Eventually, he turned his head to glance at me, some light returning to his face. His lips curled ever so slightly up at the corners. “Hey, if he wasn’t such an asshole, I never would have moved here, right? Which means I never would have got to listen to you shrieking like a half-drowned banshee in the rain yesterday.” He grinned then, and it was like the sun had come out from behind a cloud.
“Yeah…well.” I was supposed to say something flirtatious and slightly insulting in response, I knew I was, but all I could think of was how the air had actually felt cooler when he’d been frowning, how those shadows had…
Levi leaned forward, brows raised, waiting for my witty retort.
I had nothing, still struggling to catch up with his shift in mood and how it made me feel.
He shook his head, chuckling. “Damn, Ruby, you are so bad at this. Things you could have said in response,” he said, tucking his beer between his elbow and ribs so he could count off fingers. “Yeah…well, you laugh like a constipated howler monkey. Or, yeah…well, you run like Phoebe from Friends. Or, yeah…well, you’re not nearly as handsome as you think you are.” He winked at me then. “The last one would have been an obvious lie, but at least you would have gotten points for trying.”

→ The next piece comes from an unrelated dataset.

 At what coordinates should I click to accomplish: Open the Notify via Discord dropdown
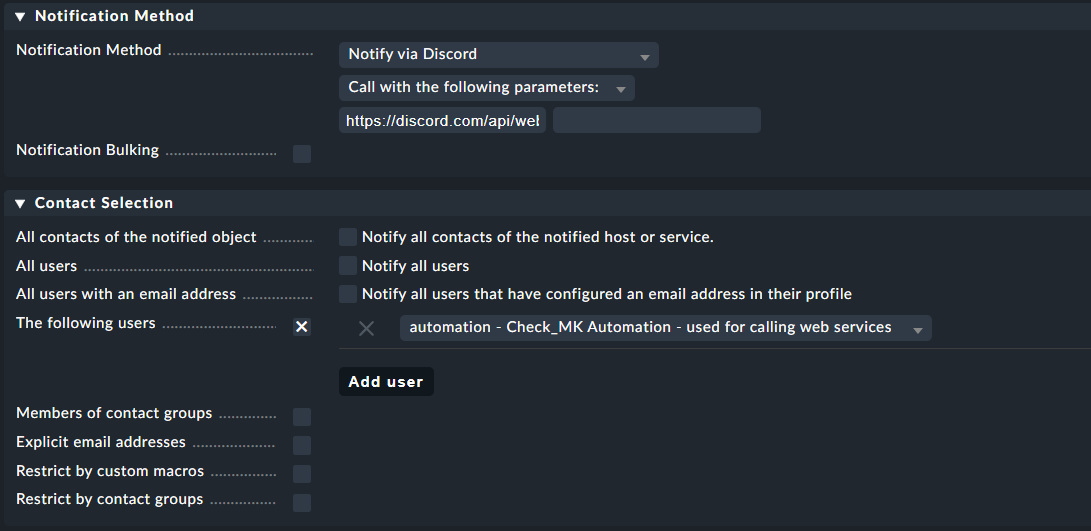click(498, 55)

I cast around for something, anything to say in response. “Yeah…well, you look like a corporate accountant when you frown.”
“See?” he said, stepping closer so he could elbow me in the arm. “That was almost funny.”
I rolled my eyes at him.
He flashed me a wide smile before his expression sobered some. “I don’t like to talk about my father,” he said, reaching forward with his free hand to smooth a piece of stray hair behind my ear. I relaxed immediately, my troubles from a moment ago entirely forgotten, something about such a gentle touch after he had been so obviously upset reassuring me that none of it had been directed my way. That he wasn’t one of those men who would take his anger out on whoever was around him when it struck. “I’m sort of avoiding my entire family right now,” he continued. “And I may have neglected to tell them where I was moving to.”

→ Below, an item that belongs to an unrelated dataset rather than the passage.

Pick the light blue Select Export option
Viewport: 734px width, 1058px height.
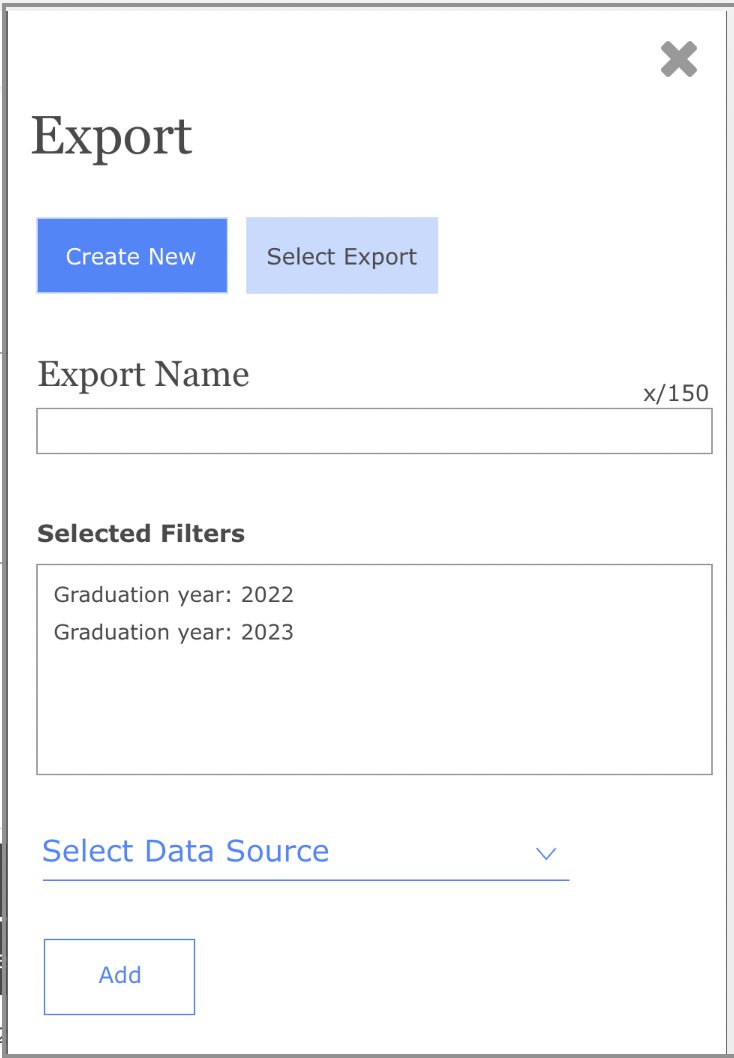pos(342,256)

“I won’t bring it up again,” I said, turning my cheek into his palm. If he wanted to talk about it more, I would leave it up to him. I didn’t like it when Amy pestered me like she had earlier, and the last thing I wanted was to make anyone feel the way she sometimes made me.
He stroked my cheekbone with his thumb, just once, before pulling his hand away. “Any subjects you want me to avoid?” he asked, still uncharacteristically serious.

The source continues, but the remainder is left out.